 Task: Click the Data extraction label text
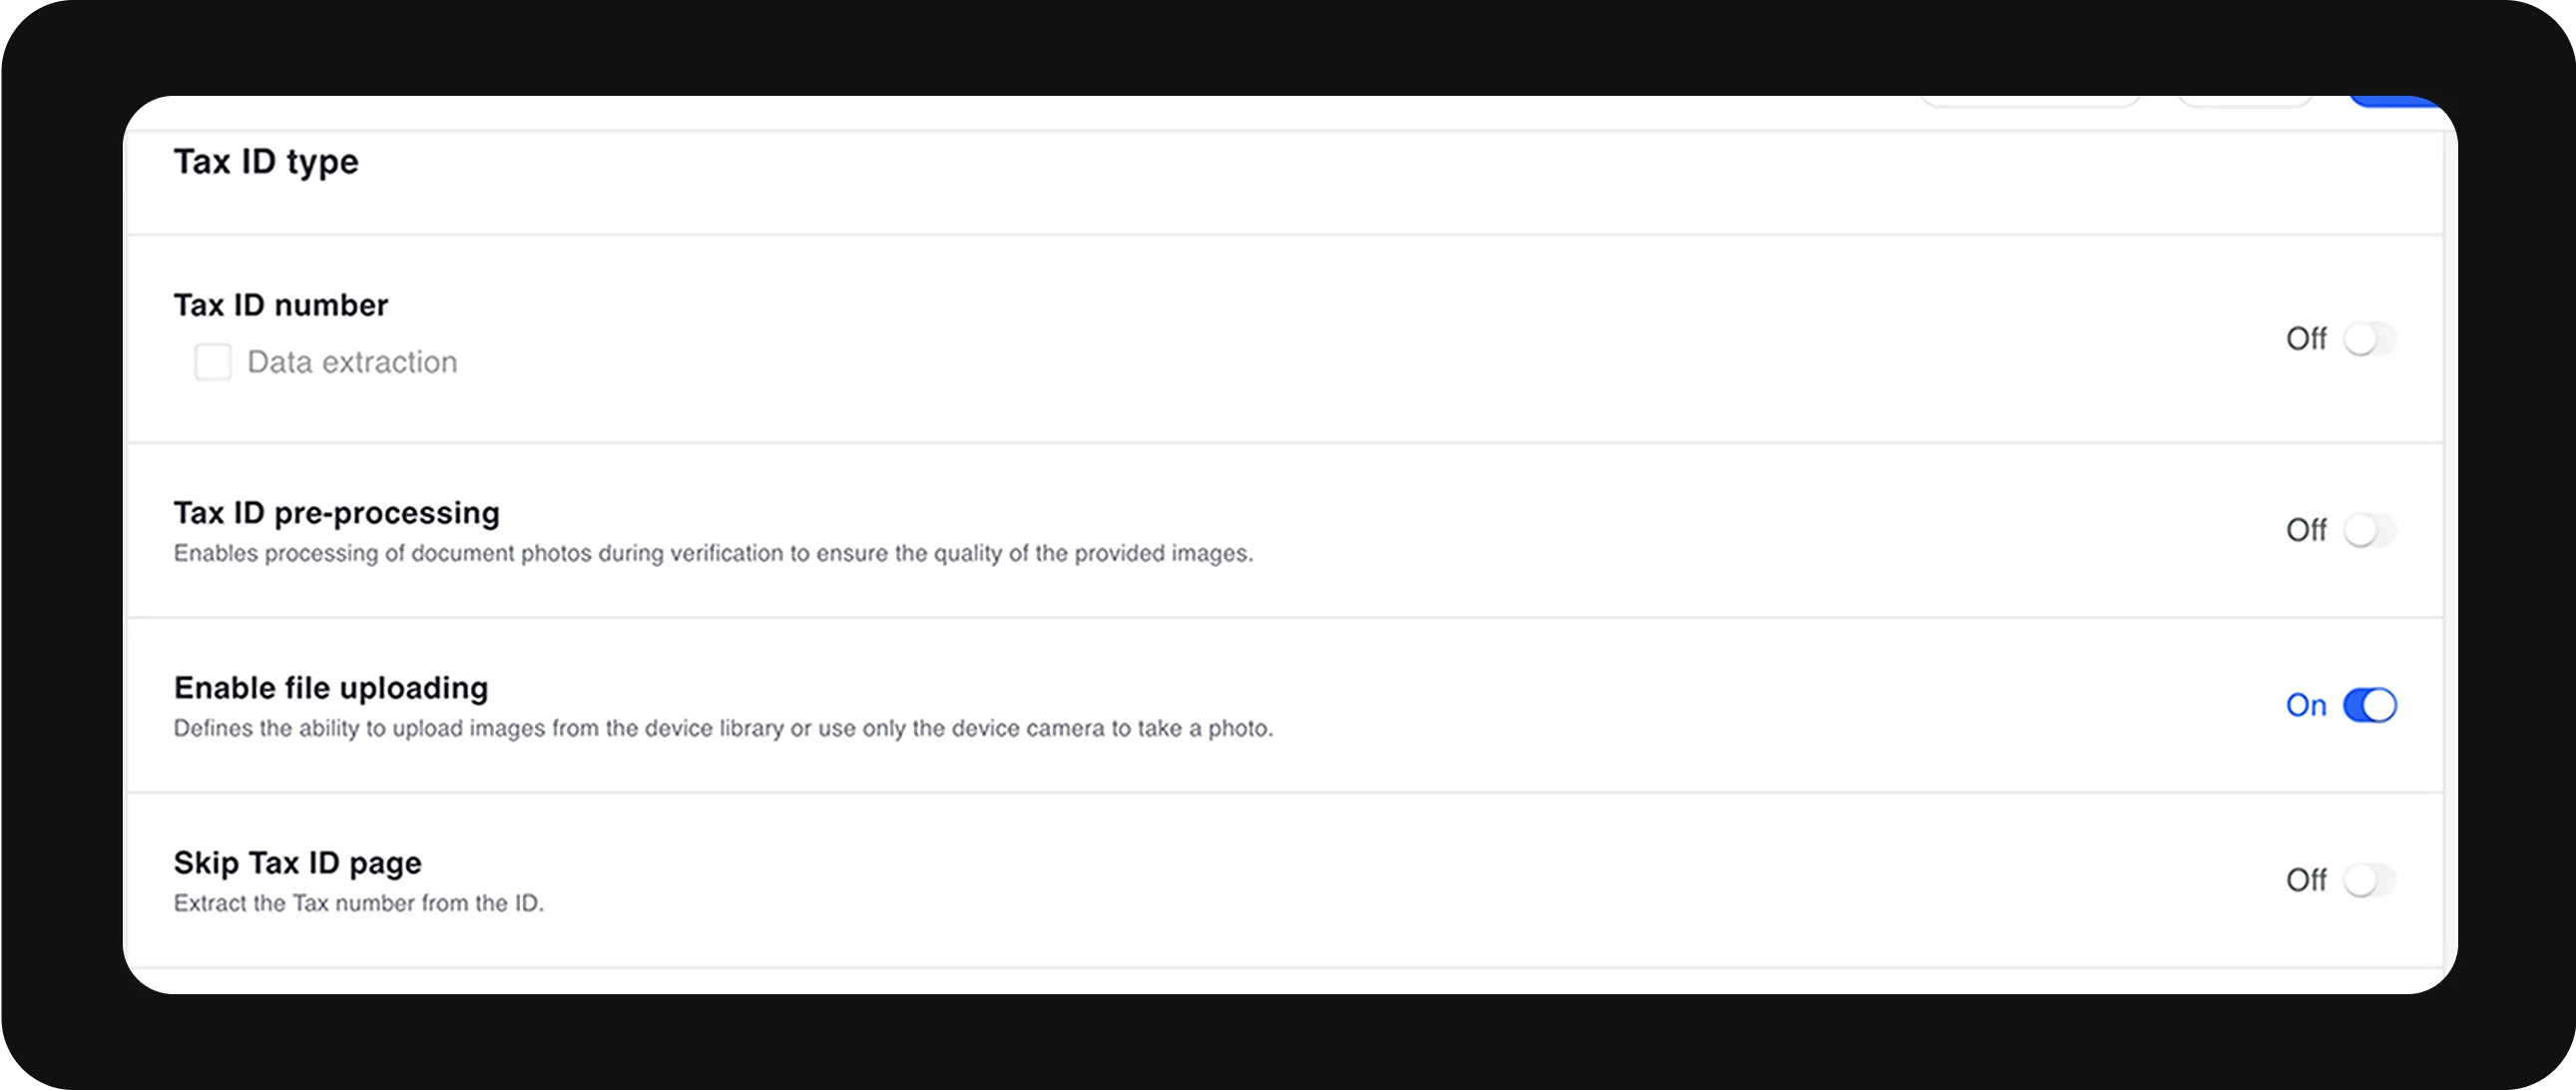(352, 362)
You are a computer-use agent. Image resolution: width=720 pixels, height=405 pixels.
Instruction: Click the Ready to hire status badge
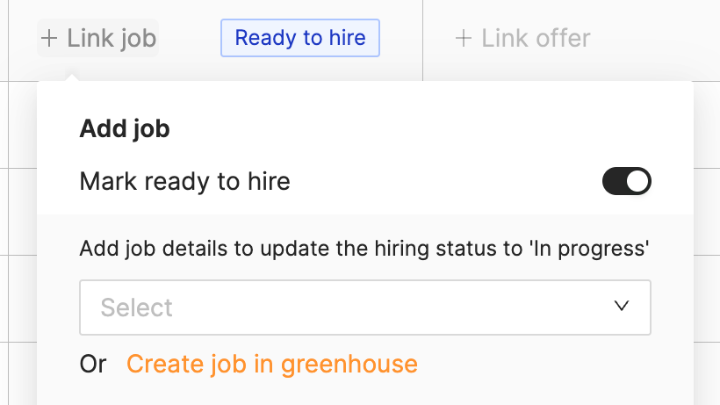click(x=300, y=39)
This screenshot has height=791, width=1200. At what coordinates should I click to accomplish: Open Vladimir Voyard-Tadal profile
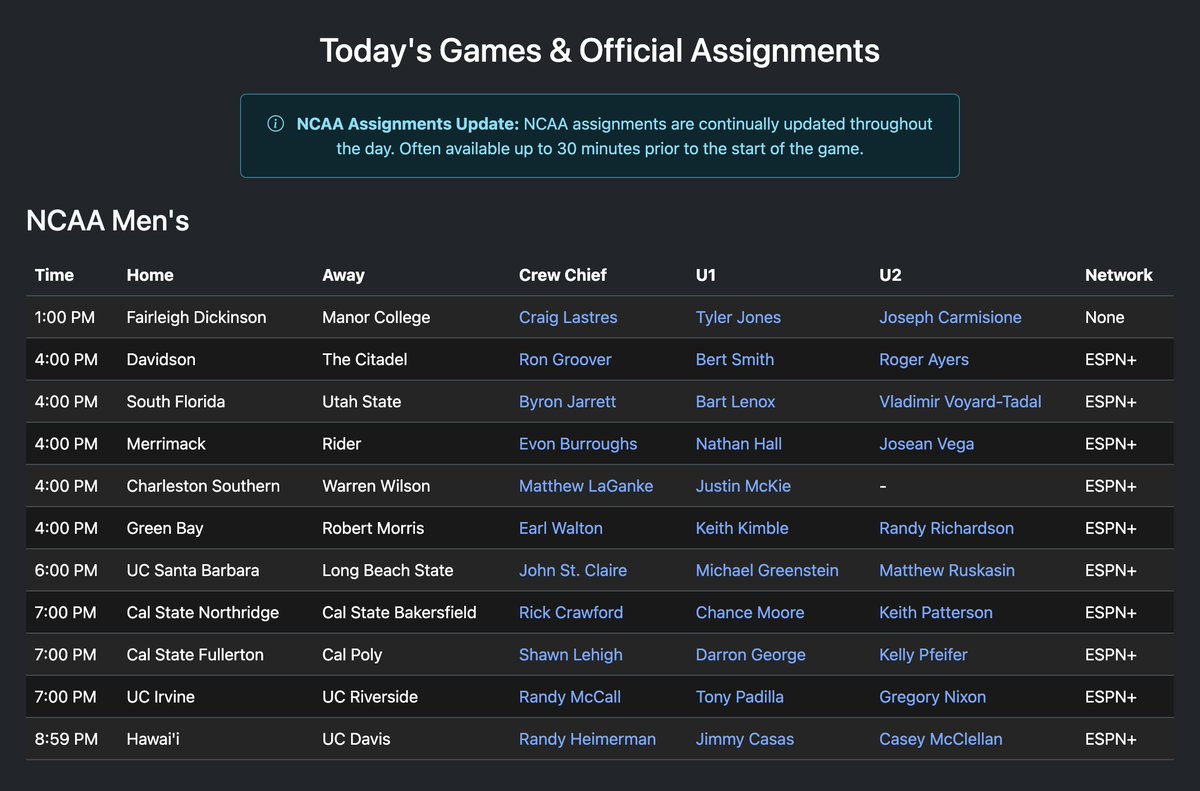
####################
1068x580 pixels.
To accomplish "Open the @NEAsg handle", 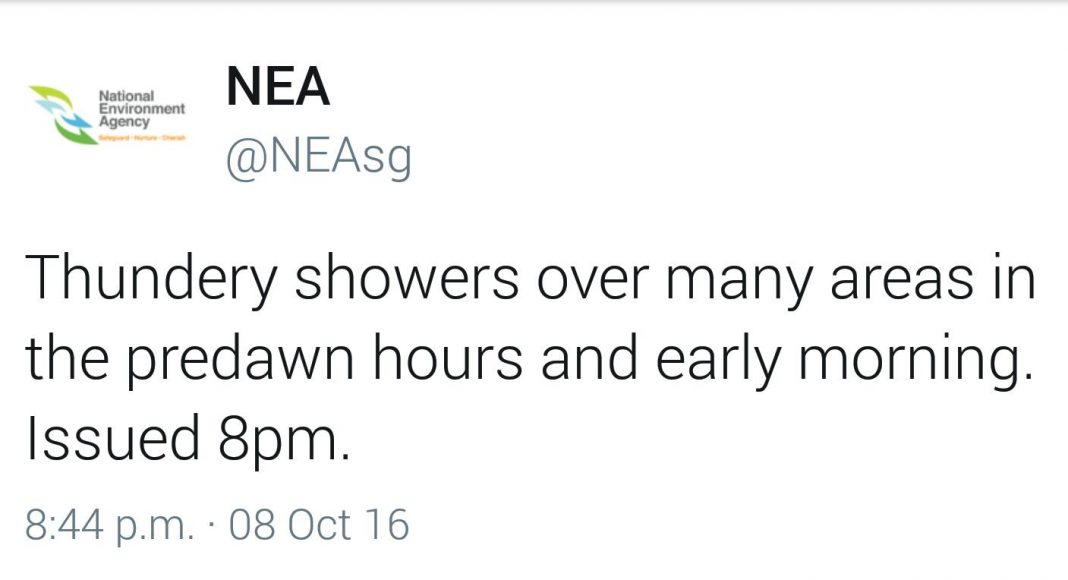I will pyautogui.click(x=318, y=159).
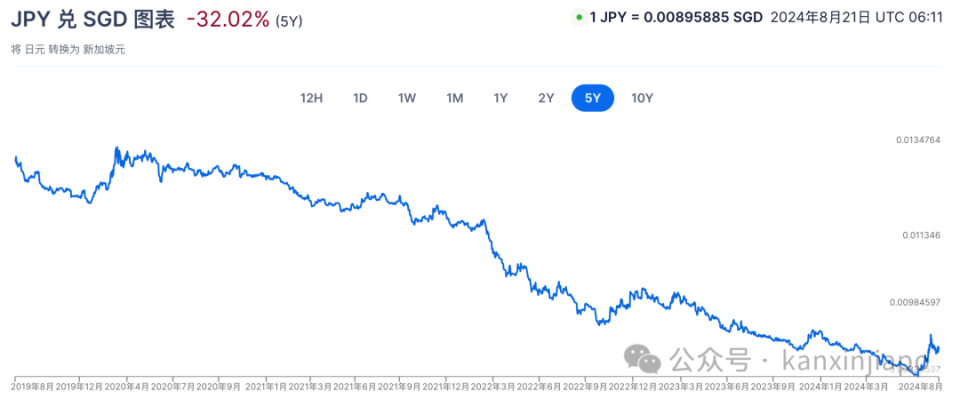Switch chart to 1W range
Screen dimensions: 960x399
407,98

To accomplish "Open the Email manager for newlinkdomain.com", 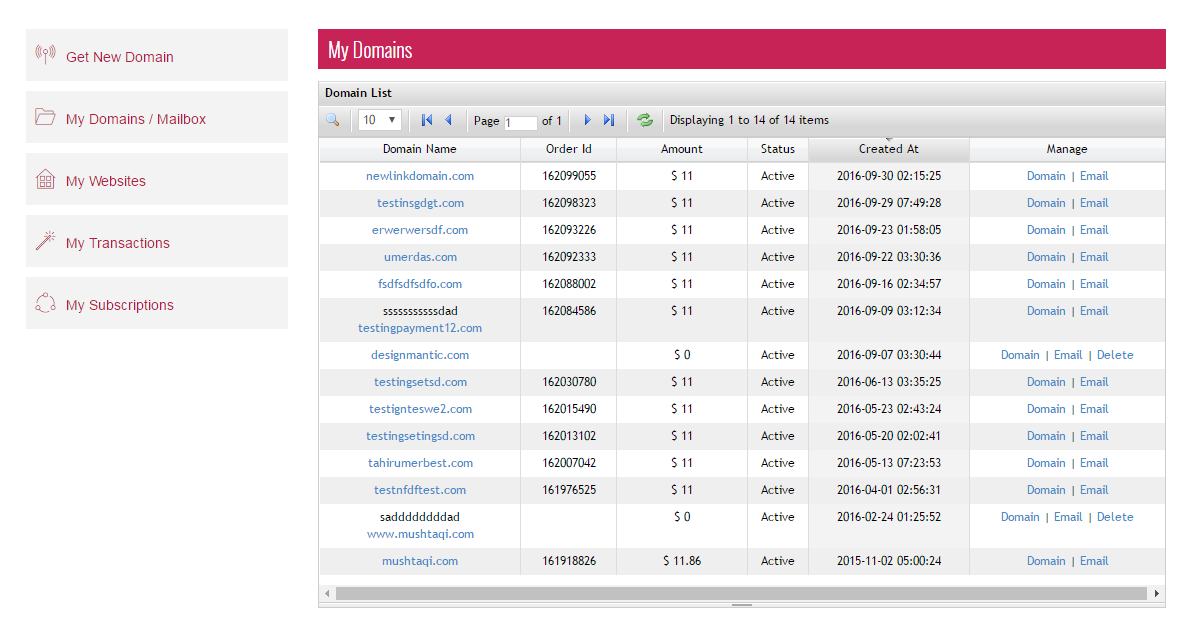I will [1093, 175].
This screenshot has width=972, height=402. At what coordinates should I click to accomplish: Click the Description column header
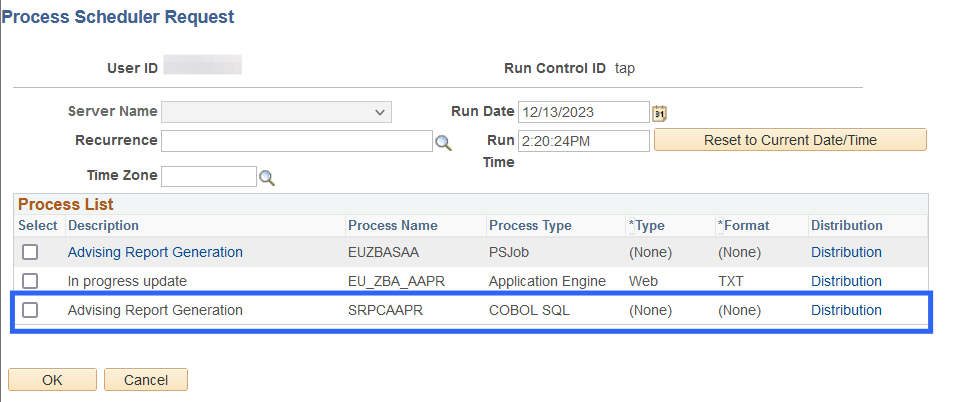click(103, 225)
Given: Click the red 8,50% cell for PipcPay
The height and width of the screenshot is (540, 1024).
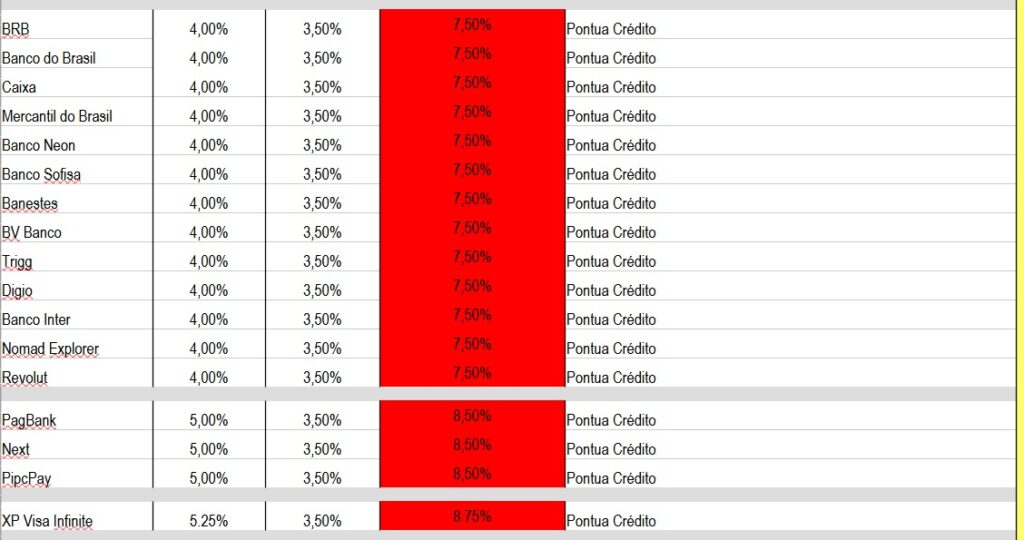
####################
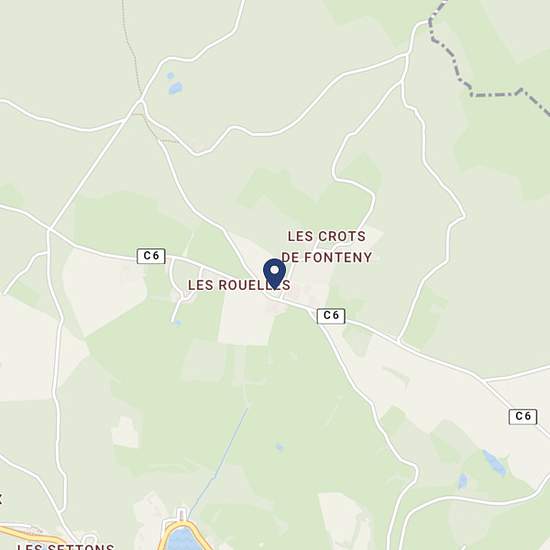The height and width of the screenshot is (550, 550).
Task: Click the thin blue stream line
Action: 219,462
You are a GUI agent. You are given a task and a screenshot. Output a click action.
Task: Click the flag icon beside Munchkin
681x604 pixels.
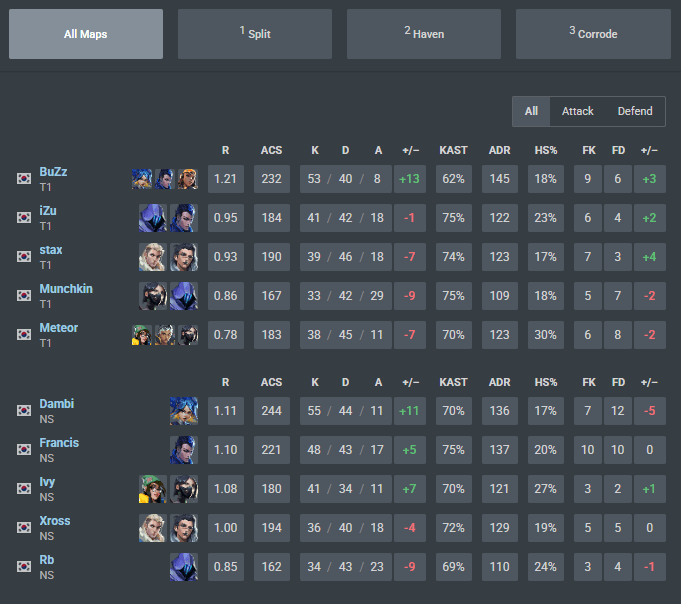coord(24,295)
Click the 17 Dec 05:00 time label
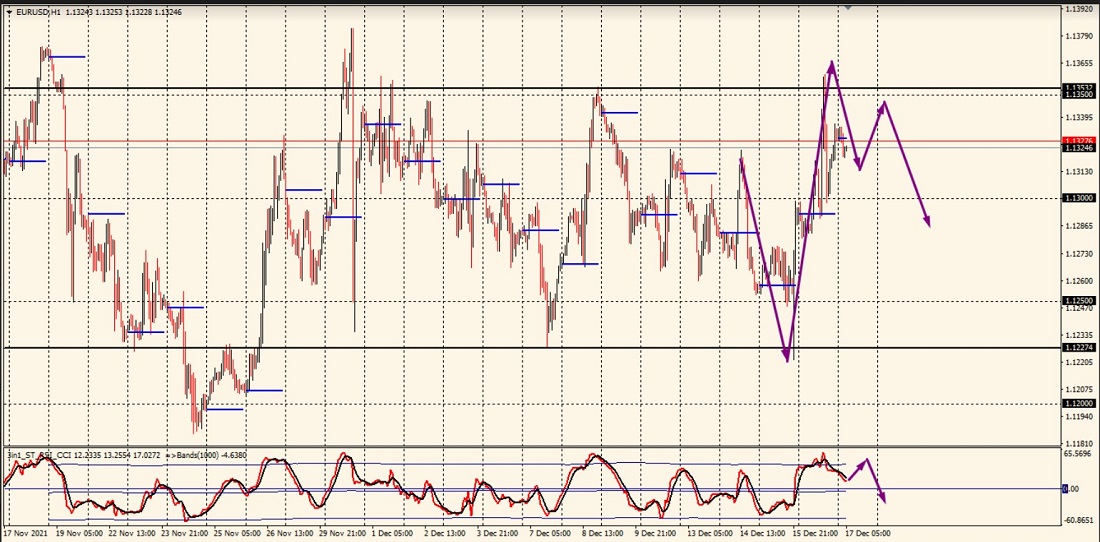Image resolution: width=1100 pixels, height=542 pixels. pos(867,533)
####################
- _Your assignment_: Within the entries above, find each line where "agent" appears; copy every one.

- _Your solution_:
You are a computer-use agent. Image resolution: width=720 pixels, height=405 pixels.
You are a GUI agent. You are given a task and a screenshot. Output a click action.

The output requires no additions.